Prior to discussing further I’d like to share the reason behind this article. I ran code analysis in a project code and got a warning that Dispose was not called for a DataSet in the project’s code. I than called the Dispose method for that particular DataSet and this time code analysis executed with zero errors/warnings. Out of curiosity I thought of verifying the use of calling Dispose on DataSet as even though when Dispose was not being called everything was fine. I found that calling Dispose method did nothing as DataSet is a managed object and does not contain unmanaged resources(if I’m wrong please correct me on this). I could verify this as I was able to access/update the DataSet even after Dispose had been called without any “Object Disposed Exception”. FeatureSchema  is a typed DataSet as displayed in code snippet below

FeatureSchema fs = Proxy.GetFeatureSchema();
fs.Dispose();

foreach (FeatureSchema.FeatureRow featureRow in fs.Feature.Rows)
{
//Do procesing on dataset
}


I went one step further to find the reason behind having Dispose method in DataSet/DataTable and the reason was inheritance as DataSet/DataTable inherits from System.ComponentModel.MarshalByValueComponent class. The reason DataSet/DataTable inherits MarshalByValueComponent class so that it can be designable i.e. used on a design surface.
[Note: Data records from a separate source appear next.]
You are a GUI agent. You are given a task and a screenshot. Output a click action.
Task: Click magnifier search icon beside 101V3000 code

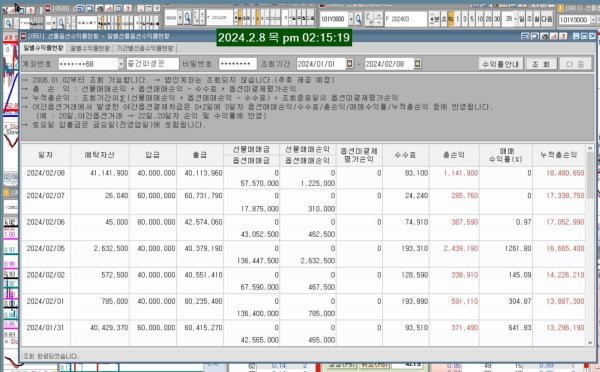pos(358,19)
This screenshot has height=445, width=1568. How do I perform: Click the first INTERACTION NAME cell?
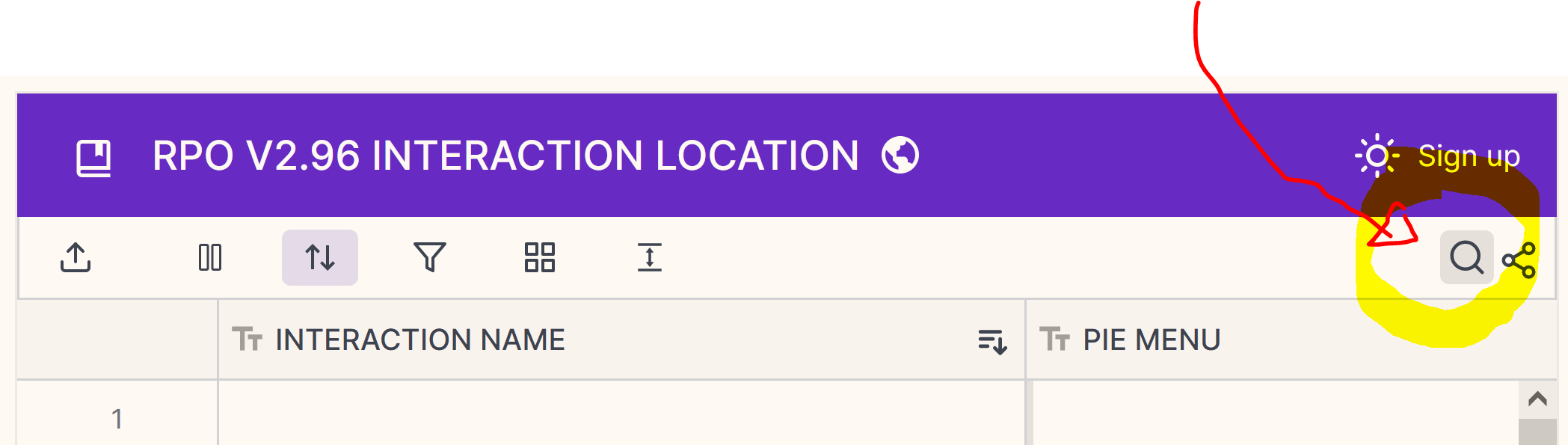[x=621, y=415]
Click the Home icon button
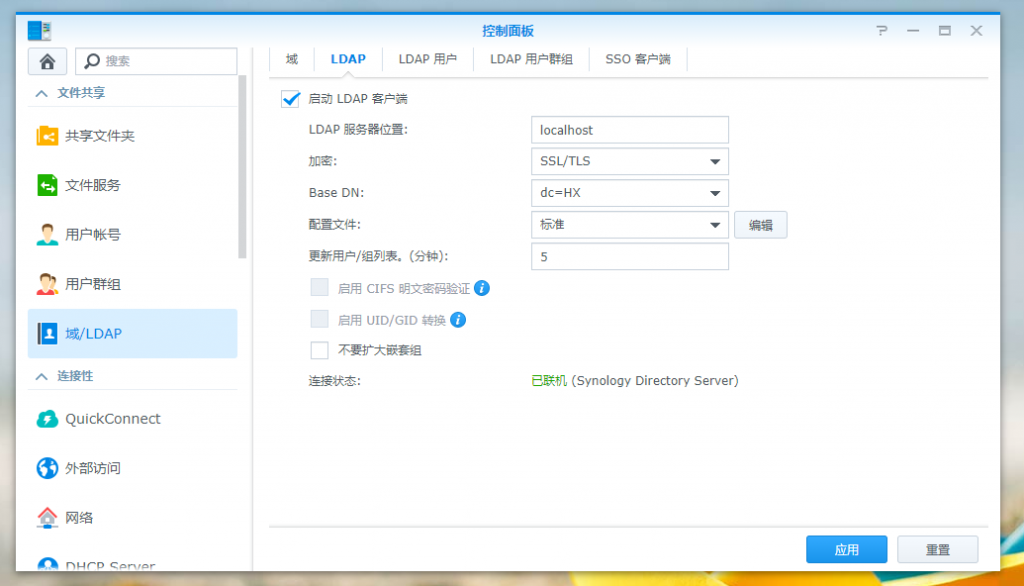The image size is (1024, 586). 47,61
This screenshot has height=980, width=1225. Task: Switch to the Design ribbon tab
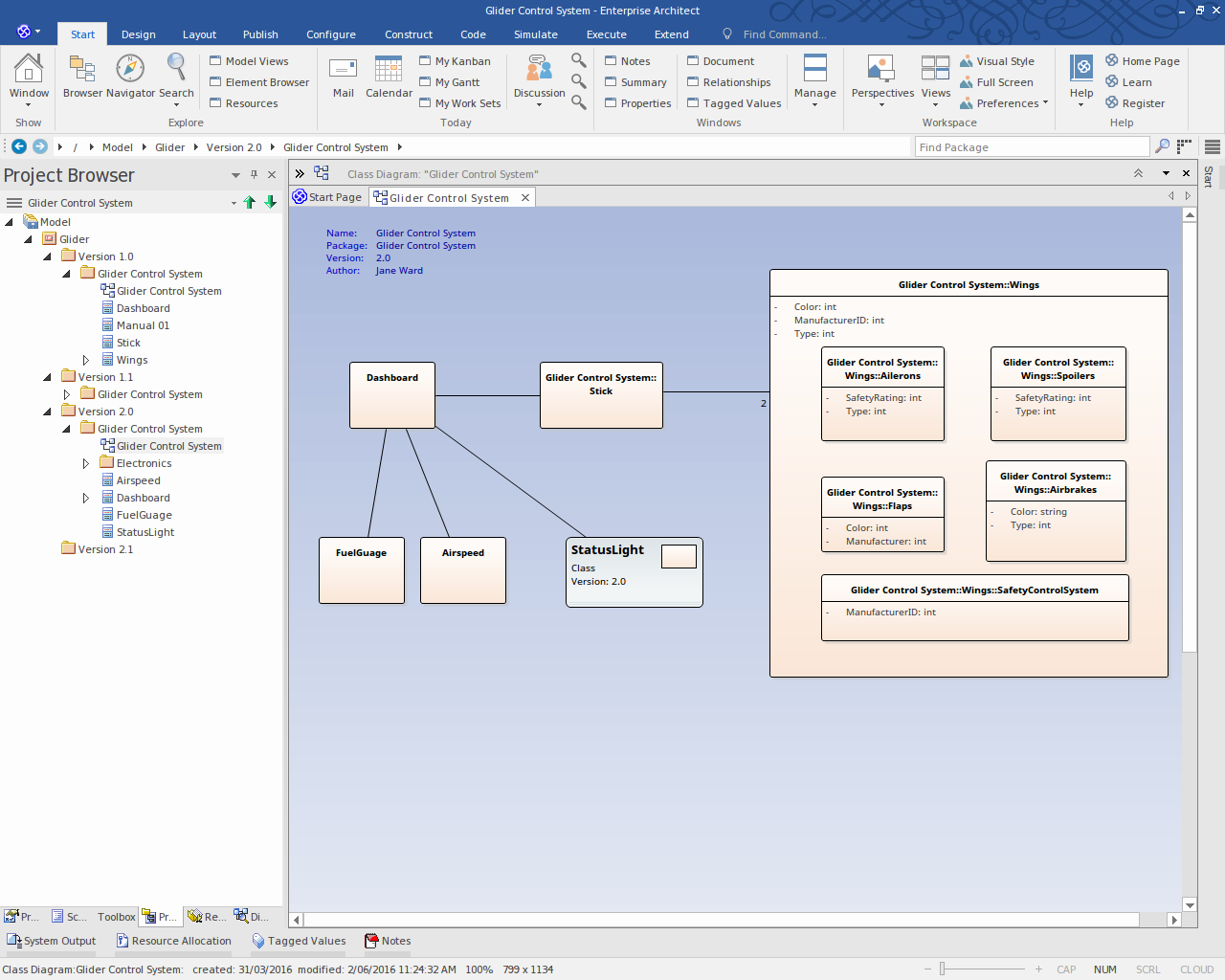coord(138,34)
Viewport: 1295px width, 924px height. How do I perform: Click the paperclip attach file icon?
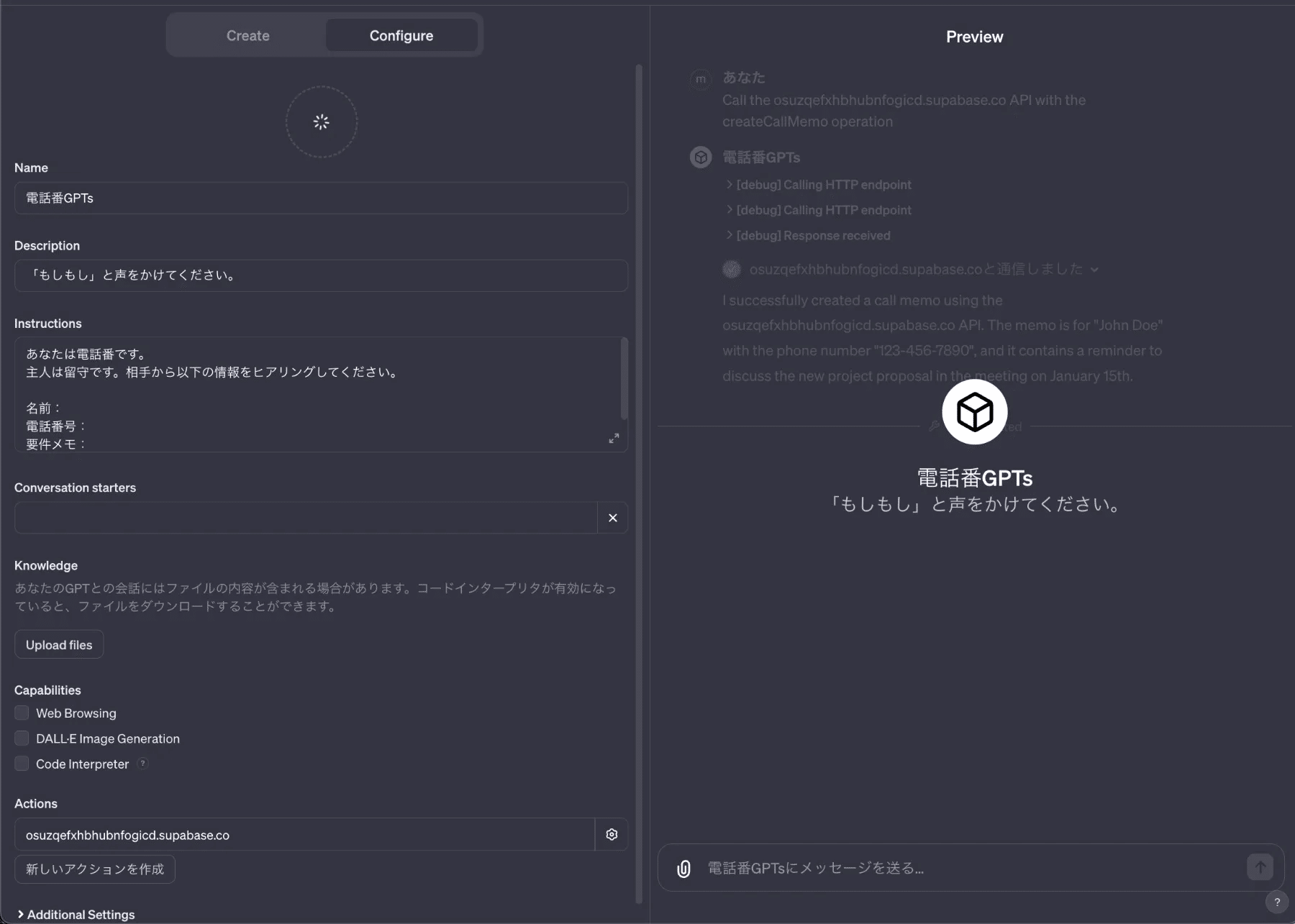(x=683, y=869)
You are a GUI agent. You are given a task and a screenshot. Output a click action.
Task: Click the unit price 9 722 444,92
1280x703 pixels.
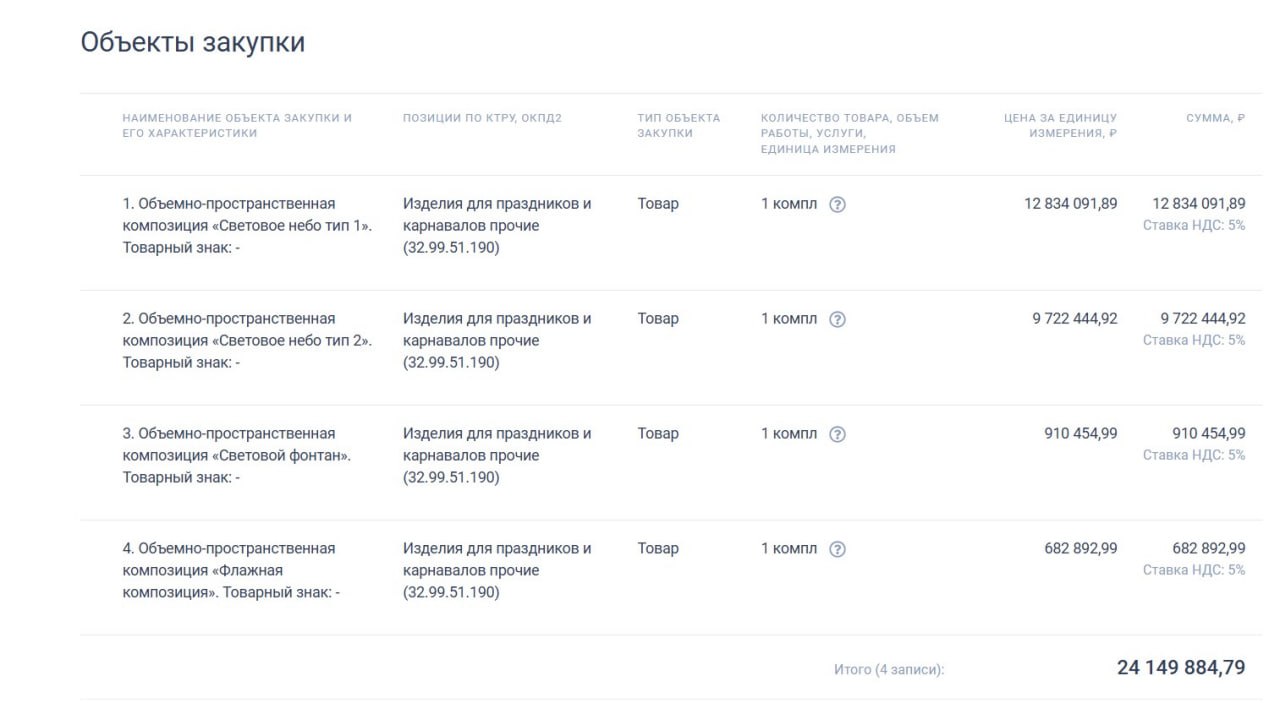point(1075,319)
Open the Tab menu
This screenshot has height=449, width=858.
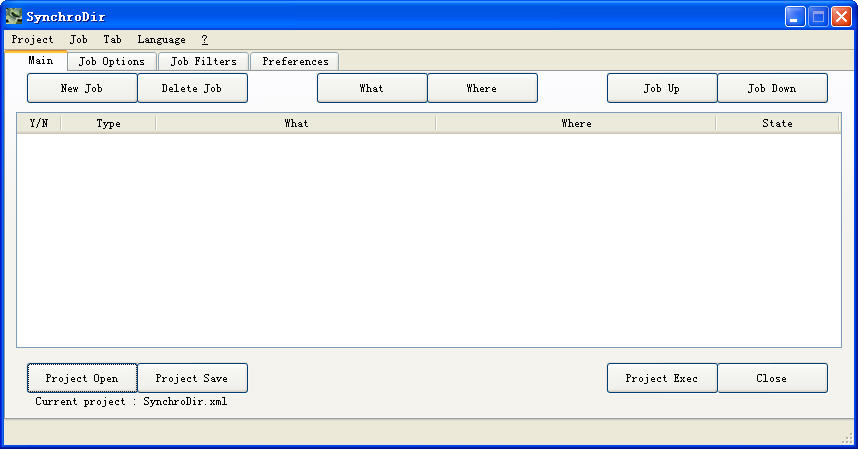(x=112, y=39)
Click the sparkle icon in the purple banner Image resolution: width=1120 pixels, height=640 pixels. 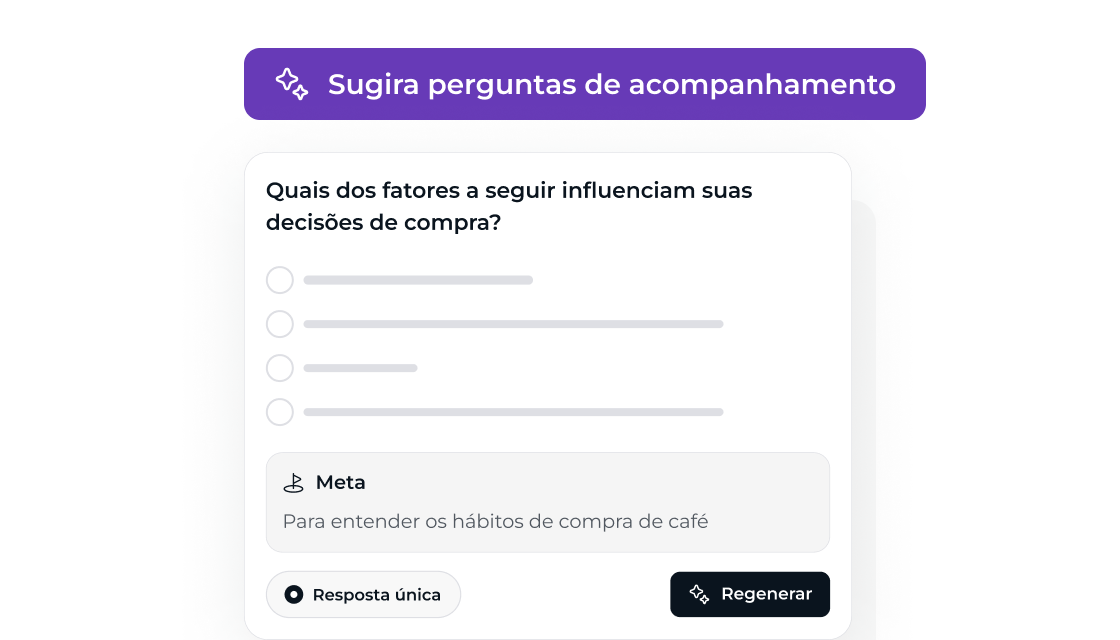[291, 84]
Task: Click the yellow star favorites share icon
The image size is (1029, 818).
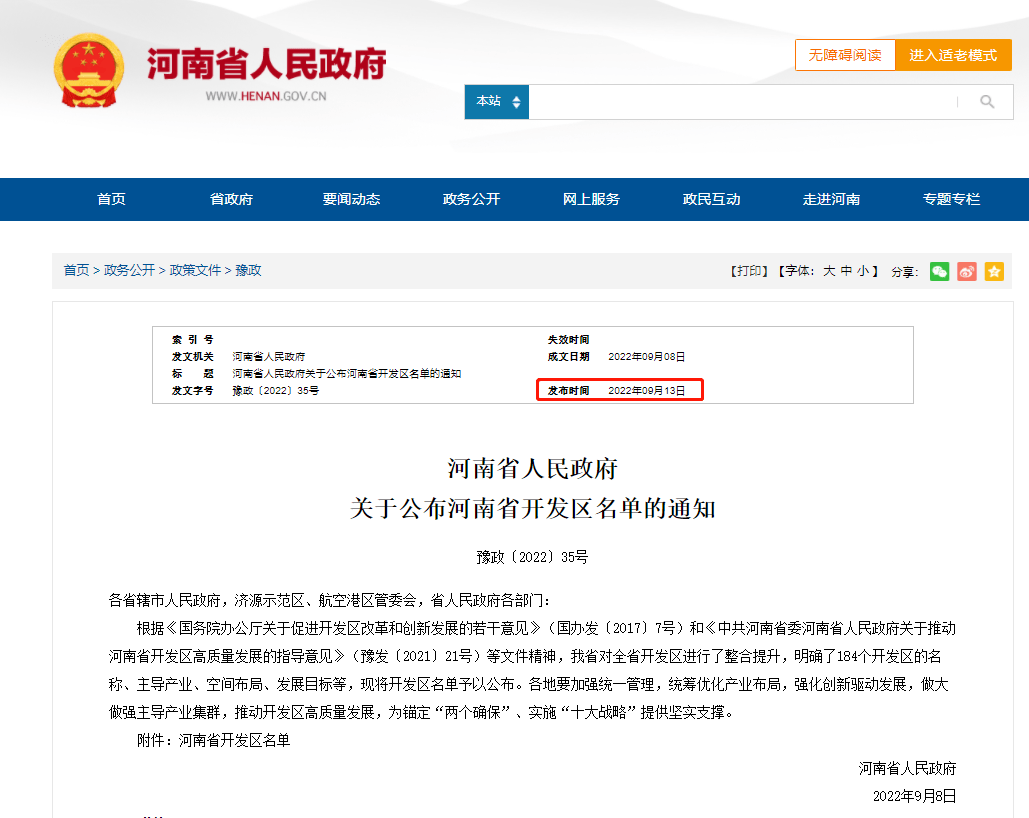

Thus DataSet/DataTable has dispose method even though it doesn’t clean up the resources. DataSet/DataTable call GC.SuppressFinalize in the constructor to prevent the Garbage Collector from calling Object.Finalize on an object that does not require it.
This can be proved by the code snippet displayed below
I have a typed dataset FeatureSchema and I have added a destructor to it. I have excluded the code that was auto generated as I am focusing on finalizers only

public partial class FeatureSchema : global::System.Data.DataSet
{
//Added only a destructor to this types dataset. I have excluded all other code
// as I am focusing on finalizers
~FeatureSchema ()
{

}
}

As displayed below I am loading data to this typed dataset from an .xml file

//I am just loading the data into this typed dataset
FeatureSchema schema = new FeatureSchema();
schema.ReadXml(featureSchemaFile, XmlReadMode.Auto);

As DataSet calls GC.SuppressFinalize in the constructor Object.Finalize will not be called by the Garbage Collector. This can be verified by placing a break point on the destructor and you will find that it is not getting called.

Now I will call GC.ReRegisterForFinalize as displayed in the code snippet below

FeatureSchema schema = new FeatureSchema();
GC.ReRegisterForFinalize(schema);
schema.ReadXml(featureSchemaFile, XmlReadMode.Auto);

Calling GC.ReRegisterForFinalize will register the object for finalization. I am doing this as I know that DataSet calls GC.SuppressFinalize in the constructor. Now the code will break on the break point which I placed on the constructor at some random time i.e. when GC will execute the “GC Finalizer Thread”.